この問題を根本的に解決するためには前シナプス細胞の5HT1aRに作用せず、後シナプス細胞の5HT1aRだけに作用する薬剤があるといいのだが、全く同じ受容体を区別するのは簡単ではない。一つの方法は先日紹介したこ論文(https://aasj.jp/news/watch/27708)のように、受容体と共役するGタンパク質を選択的に抑制して前シナプス5HT1aRを働かなくすることだが、5HT1aRについては報告はない。もう一つの方法は5HT1aRの構造を理解して、特定のGタンパク質との選択性を高める方法で、今年6月に紹介したスウェーデンからの論文(https://aasj.jp/news/watch/27009)はそれを代表している。ただ、この研究でも異なるタイプのGタンパクとの特異性を捜査するところまではいっていない。

この研究ではセロトニン再吸収阻害剤とβ遮断薬ピンドロールを併用すると、前シナプスの興奮が抑えられ、効果が遅れるのを防げるという現象に着目した。即ち、ピンドロールが5HT1aRに弱く結合し、前シナプスではHT1aR抑制に、後シナプスではHT1aR活性化に働くという現象で、ピンドロールがHT1aRの下流シグナルを操作できる可能性を示唆している。

そこで、これまで開発されたHT1aRアゴニストで刺激したときにリクルートされるGタンパク質の種類とピンドロール刺激によるGタンパク質を比較し、ピンドロールだけがG0選択性を持っていることを発見する。

次に、それぞれのアゴニストやピンドロールとHT1aRの結合状態をクライオ電顕や、HT1aRへの変異導入実験から詳しく調べ、Gタンパク質選択性が生まれる構造基盤を明らかにし、α4-β6ループとして知られる構造とN末端のα5ヘリックスがG0選択性に関わることを発見する。

この構造解析に基づき、ピンドロールを起点によりHT1aRへの特異性を高めつつ、他のGタンパク質のリクルートを誘導しないリガンドTMU4142を完成させている。TMU4142でHT1aRを刺激すると、他のリガンドと比べG0Aの活性化が10-20倍程度上昇、一方Gi3の活性化は10-20倍低下すること、そしてアレスチンのリクルートは全く起こらないことを確認している。

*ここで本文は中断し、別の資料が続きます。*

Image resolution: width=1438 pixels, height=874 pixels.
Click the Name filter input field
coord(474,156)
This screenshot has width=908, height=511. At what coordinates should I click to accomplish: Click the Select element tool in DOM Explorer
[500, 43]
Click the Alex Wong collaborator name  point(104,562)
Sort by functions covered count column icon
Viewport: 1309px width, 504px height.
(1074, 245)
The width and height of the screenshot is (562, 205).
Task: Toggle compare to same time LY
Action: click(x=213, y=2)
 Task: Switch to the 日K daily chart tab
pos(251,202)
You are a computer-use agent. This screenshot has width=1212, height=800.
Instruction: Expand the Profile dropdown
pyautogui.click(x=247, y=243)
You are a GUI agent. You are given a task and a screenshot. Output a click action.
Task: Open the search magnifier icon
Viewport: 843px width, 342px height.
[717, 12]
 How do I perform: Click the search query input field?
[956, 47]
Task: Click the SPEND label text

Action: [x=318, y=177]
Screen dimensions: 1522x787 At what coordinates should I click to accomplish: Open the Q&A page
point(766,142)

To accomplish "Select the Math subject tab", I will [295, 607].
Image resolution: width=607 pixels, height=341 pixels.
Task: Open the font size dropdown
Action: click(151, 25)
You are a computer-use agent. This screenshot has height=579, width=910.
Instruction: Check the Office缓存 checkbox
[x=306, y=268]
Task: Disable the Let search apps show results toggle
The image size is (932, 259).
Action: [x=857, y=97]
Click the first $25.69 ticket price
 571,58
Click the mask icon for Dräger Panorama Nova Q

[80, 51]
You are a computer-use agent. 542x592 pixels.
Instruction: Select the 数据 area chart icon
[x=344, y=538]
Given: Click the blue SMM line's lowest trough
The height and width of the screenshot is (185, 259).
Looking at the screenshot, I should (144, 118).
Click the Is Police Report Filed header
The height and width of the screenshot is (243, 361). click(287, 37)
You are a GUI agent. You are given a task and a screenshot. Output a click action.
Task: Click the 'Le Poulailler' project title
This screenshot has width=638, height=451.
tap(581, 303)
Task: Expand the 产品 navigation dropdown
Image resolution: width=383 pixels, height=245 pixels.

最後にマウスのうつ病モデルでこの薬剤を腹腔注射すると、前シナプスの刺激がほとんど起こらず、その結果後シナプス刺激が遅れなく発揮され、うつ状態を抑えられる事を示している。

以上が結果で、ピンドロールというお手本はあったにせよ、同じ受容体のGタンパク選択性を操作する薬剤を開発した力量は高く評価できる。これまでうつ病に関する創薬研究を何度も紹介してきているが、少なくとも5回は中国の研究だった。すなわち、うつ病という最もホットな精神疾患創薬領域で、アカデミアがこれほどの力を発揮できているのを見ると、我が国も虚心坦懐に学ぶ必要があると思う。

  1. okazaki yoshihisa より:

    ピンドロールというお手本はあったにせよ、同じ受容体のGタンパク選択性を操作する薬剤を開発した力量は高く評価できる。
    imp.
    中国の創薬力はアメリカに並ぶレベルに到達したと思われ。
    近く、made in chainaの表示を見かけるようになる予感!